Collected data:

━━━━━━

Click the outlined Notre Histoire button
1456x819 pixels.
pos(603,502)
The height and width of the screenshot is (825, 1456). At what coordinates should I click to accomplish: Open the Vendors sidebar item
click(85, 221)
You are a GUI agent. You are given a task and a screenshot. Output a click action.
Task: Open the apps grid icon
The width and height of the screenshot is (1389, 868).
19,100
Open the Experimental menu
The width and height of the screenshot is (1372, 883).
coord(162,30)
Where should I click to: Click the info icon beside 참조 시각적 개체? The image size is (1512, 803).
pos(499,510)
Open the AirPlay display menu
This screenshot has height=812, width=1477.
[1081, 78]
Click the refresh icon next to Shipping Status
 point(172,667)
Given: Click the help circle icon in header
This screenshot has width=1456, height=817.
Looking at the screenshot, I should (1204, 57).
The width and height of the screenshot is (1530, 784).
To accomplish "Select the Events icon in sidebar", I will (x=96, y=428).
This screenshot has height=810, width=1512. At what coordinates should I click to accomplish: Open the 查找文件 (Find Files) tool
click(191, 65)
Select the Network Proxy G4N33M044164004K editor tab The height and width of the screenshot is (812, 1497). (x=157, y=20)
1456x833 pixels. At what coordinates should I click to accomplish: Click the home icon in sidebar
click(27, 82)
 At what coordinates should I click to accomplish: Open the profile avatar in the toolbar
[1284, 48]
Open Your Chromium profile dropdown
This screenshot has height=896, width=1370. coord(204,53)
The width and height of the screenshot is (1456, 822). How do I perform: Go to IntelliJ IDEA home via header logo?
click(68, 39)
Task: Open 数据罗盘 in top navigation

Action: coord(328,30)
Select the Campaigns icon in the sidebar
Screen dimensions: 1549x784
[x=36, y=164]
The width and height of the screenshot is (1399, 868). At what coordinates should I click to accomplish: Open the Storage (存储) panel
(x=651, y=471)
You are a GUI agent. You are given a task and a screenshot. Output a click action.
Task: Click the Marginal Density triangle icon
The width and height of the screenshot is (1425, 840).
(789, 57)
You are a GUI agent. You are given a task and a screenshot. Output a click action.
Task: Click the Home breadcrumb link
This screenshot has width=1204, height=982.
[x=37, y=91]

━━━━━━

▸ **TASK DIRECTIONS**:
Only the data above, repeated exactly, should make up the reply.

▸ **SOLUTION**:
Click the outlined Notre Histoire button
1456x819 pixels.
pos(603,502)
The height and width of the screenshot is (825, 1456). At what coordinates should I click to accomplish: Open the Vendors sidebar item
click(85, 221)
You are a GUI agent. You are given a task and a screenshot. Output a click action.
Task: Open the apps grid icon
The width and height of the screenshot is (1389, 868).
19,100
Open the Experimental menu
The width and height of the screenshot is (1372, 883).
coord(162,30)
Where should I click to: Click the info icon beside 참조 시각적 개체? The image size is (1512, 803).
pos(499,510)
Open the AirPlay display menu
This screenshot has height=812, width=1477.
[1081, 78]
Click the refresh icon next to Shipping Status
 point(172,667)
Given: Click the help circle icon in header
This screenshot has width=1456, height=817.
Looking at the screenshot, I should (1204, 57).
The width and height of the screenshot is (1530, 784).
To accomplish "Select the Events icon in sidebar", I will (x=96, y=428).
This screenshot has height=810, width=1512. At what coordinates should I click to accomplish: Open the 查找文件 (Find Files) tool
click(191, 65)
Select the Network Proxy G4N33M044164004K editor tab The height and width of the screenshot is (812, 1497). (x=157, y=20)
1456x833 pixels. At what coordinates should I click to accomplish: Click the home icon in sidebar
click(27, 82)
 At what coordinates should I click to accomplish: Open the profile avatar in the toolbar
[1284, 48]
Open Your Chromium profile dropdown
This screenshot has height=896, width=1370. coord(204,53)
The width and height of the screenshot is (1456, 822). How do I perform: Go to IntelliJ IDEA home via header logo?
click(68, 39)
Task: Open 数据罗盘 in top navigation

Action: coord(328,30)
Select the Campaigns icon in the sidebar
Screen dimensions: 1549x784
[x=36, y=164]
The width and height of the screenshot is (1399, 868). At what coordinates should I click to accomplish: Open the Storage (存储) panel
(x=651, y=471)
You are a GUI agent. You are given a task and a screenshot. Output a click action.
Task: Click the Marginal Density triangle icon
The width and height of the screenshot is (1425, 840).
(789, 57)
You are a GUI agent. You are given a task and a screenshot. Output a click action.
Task: Click the Home breadcrumb link
This screenshot has width=1204, height=982.
[x=37, y=91]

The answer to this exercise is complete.